金字塔Lucas-Kanade光流示例
步骤
寻找角点
源码
cv::goodFeaturesToTrack(
imgA, // Image to track
cornersA, // Vector of detected corners (output)
MAX_CORNERS, // Keep up to this many corners
0.01, // Quality level (percent of maximum)
5, // Min distance between corners
cv::noArray(), // Mask
3, // Block size
false, // true: Harris, false: Shi-Tomasi
0.04 // method specific parameter
);
函数原型
void cv::goodFeaturesToTrack( //寻找哈尔角点
cv::InputArray image, // Input, CV_8UC1 or CV_32FC1
cv::OutputArray corners, // Output vector of corners
int maxCorners, // Keep this many corners
double qualityLevel, // (fraction) rel to best
double minDistance, // Discard corner this close
cv::InputArray mask = noArray(), // Ignore corners where mask=0
int blockSize = 3, // Neighborhood used
bool useHarrisDetector = false, // false='Shi Tomasi metric'
double k = 0.04 // Used for Harris metric
);
| 参数 | 描述 |
|---|---|
| image | 单通道图像 |
| corner | 是vector<point2f>类型, 或者 cv::Mat类型(行为角点,列为x和y 的位置) |
| maxCorners | 角点数量 |
| qualityLevel | 通常介于0.1~0.01,返回质量 |
| minDistance | 相邻角点之间的最小间距 |
| mask | 必须与图像的尺寸大小相同,角点不会在mask=0 的地方生成 |
| blockSize | 计算角点时的邻域大小 |
| useHarrisDetector | 是否使用哈尔原始算法 |
| k | useHarrisDetector = true时的参数,最好保留默认值 |
寻找角点的亚像素精度
源码
cv::cornerSubPix(
imgA, // Input image
cornersA, // Vector of corners (input and output)
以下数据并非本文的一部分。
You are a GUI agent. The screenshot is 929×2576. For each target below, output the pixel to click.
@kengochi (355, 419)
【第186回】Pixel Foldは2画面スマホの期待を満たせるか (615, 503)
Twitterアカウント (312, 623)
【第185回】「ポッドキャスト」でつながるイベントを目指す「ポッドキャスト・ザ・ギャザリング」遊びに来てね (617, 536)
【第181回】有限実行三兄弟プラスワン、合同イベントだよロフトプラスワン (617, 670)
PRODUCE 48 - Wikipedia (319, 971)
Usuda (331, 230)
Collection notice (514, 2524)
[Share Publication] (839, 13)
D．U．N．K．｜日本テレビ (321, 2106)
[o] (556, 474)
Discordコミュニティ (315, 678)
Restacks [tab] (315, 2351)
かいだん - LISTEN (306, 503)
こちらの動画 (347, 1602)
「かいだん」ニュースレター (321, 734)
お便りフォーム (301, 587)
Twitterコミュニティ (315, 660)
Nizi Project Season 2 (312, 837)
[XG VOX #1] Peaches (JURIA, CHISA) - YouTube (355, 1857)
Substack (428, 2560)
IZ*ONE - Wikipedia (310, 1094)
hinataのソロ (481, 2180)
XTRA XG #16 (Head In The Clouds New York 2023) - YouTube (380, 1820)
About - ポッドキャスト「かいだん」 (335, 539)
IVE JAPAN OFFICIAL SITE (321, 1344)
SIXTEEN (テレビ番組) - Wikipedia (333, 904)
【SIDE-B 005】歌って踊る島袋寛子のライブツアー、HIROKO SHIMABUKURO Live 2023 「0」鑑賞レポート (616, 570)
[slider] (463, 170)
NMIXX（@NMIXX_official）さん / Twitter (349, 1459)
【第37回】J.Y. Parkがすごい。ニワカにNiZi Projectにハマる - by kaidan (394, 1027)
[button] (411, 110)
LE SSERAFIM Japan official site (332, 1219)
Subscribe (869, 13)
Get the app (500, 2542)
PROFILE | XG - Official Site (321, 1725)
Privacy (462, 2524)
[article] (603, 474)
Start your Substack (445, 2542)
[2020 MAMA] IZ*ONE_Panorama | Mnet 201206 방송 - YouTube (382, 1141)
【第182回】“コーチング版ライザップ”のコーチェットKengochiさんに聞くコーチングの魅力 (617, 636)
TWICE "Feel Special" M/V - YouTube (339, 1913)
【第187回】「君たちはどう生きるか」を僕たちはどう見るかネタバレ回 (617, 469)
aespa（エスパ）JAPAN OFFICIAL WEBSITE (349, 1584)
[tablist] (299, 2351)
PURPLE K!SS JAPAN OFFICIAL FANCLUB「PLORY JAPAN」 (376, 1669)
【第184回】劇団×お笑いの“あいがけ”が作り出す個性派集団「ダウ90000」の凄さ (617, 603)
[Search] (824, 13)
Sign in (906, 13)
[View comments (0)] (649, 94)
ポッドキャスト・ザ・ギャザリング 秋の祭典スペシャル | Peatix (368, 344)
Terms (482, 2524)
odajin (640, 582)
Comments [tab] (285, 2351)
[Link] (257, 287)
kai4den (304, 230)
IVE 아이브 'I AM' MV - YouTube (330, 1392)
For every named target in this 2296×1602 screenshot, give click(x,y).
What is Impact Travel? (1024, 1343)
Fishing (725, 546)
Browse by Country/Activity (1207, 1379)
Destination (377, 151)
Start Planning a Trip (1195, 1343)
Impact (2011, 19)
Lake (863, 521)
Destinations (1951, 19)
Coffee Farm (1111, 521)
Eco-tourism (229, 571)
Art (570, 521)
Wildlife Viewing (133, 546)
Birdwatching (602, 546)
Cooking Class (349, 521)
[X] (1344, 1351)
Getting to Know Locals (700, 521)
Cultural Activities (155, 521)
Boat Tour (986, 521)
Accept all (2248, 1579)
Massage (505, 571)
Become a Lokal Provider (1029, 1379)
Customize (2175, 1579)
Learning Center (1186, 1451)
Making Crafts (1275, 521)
cv::Size(win_size, win_size), // Half side length of search window
cv::Size(-1, -1), // Half side length of dead zone (-1=none)
cv::TermCriteria(
cv::TermCriteria::MAX_ITER | cv::TermCriteria::EPS,
20, // Maximum number of iterations
0.03 // Minimum change per iteration
)
);
函数原型
void cv::cornerSubPix(
cv::InputArray image, // Input image
cv::InputOutputArray corners, // Guesses in, and results out
cv::Size winSize, // Area is NXN; N=(winSize*2+1)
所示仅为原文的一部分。